Malgré les épreuves, rendre grâce
"Cette expérience a été le tournant de ma vie, à chaque fois que j’en parle, j’ai les larmes qui montent", rit-elle, émue. Elle a 15 ans, et sa vie change. "Depuis, Dieu a toujours été là dans les moments joyeux et douloureux. Elle se confie quotidiennement à Jésus, qu’elle a pris l'habitude d'appeler "JC", affectueusement. Marine prie aussi tout particulièrement saint Joseph, "parce qu’il [l’a] toujours exaucée". "Là-haut, c’est un peu comme une famille recomposée, et ça me parle car j’ai grandi dans un schéma familial recomposé". Sa famille comprend mal sa foi et celle de son frère, très croyant lui aussi. "Ils trouvent qu’on va trop à la messe, dit-elle avec un sourire un peu gêné. C'est difficile."
Malgré les épreuves, Marine rend grâce. "Je ne suis pas tombée dans cette famille par hasard, j’ai eu de la chance et je l’aime plus que tout." Pour autant, en grandissant, la jeune femme a aussi souffert du regard porté sur le handicap de ses parents et les origines modestes de sa famille. "Une prof de 4e m’a dit un jour que je ne pourrai pas faire d’études, parce que mon niveau social ne me le permettrait pas", raconte-t-elle. "Ça été le plus gros booster de toute ma vie." "Les gens qui ne naissent pas avec une cuillère dans la bouche ont une force incroyable, et développent des capacités que les autres n’ont pas."
La première chose que je dirais à Dieu quand je le verrai, c’est merci pour ma famille.
À force d’obstination et de travail, Marine termine ses études et devient psychologue. Entre-temps, elle rencontre celui qui deviendra son mari, et quitte le sud pour la Bretagne. À 24 ans, elle devient maman d’un petit garçon, Léopold, à qui elle apprend la langue des signes. "Mon mari m’a dit qu’il voulait que son fils puisse communiquer avec sa grand-mère." En septembre 2023, elle décide de lancer son entreprise, pour accompagner les couples dans la gestion de leur patrimoine, en parallèle de son activité de psychologue.
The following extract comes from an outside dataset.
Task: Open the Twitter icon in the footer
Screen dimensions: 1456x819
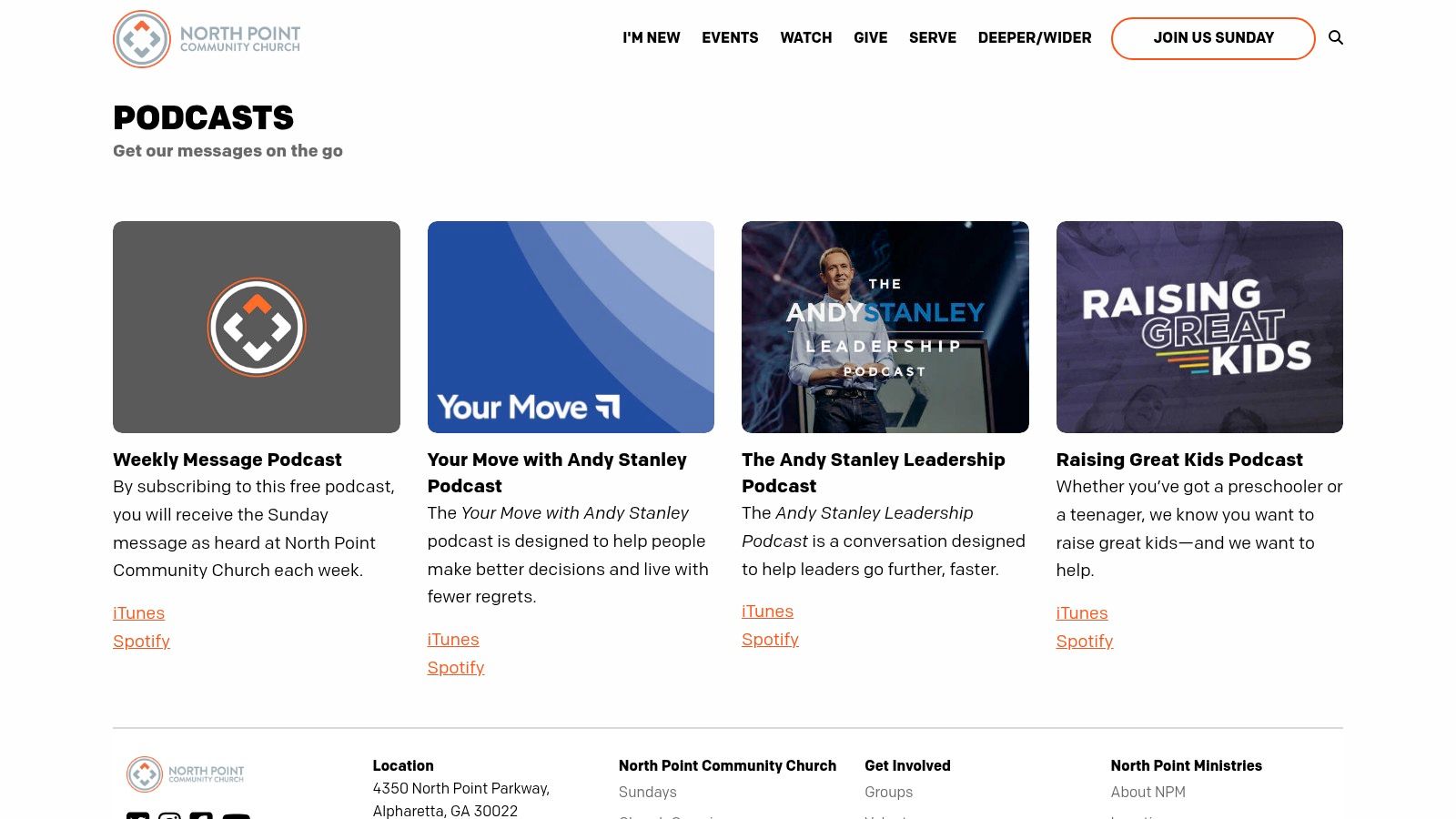Action: click(x=137, y=815)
De parents séparés, Marine veut, grâce à son métier, aider les couples "à devenir des bâtisseurs", à rebours d’une société de surconsommation. "Si je suis celle que je suis, c’est grâce à ma famille. Je veux vraiment leur rendre hommage, pour leur force et leur courage, insiste-t-elle. La première chose que je dirai à Dieu quand je le verrai, c’est merci pour ma famille."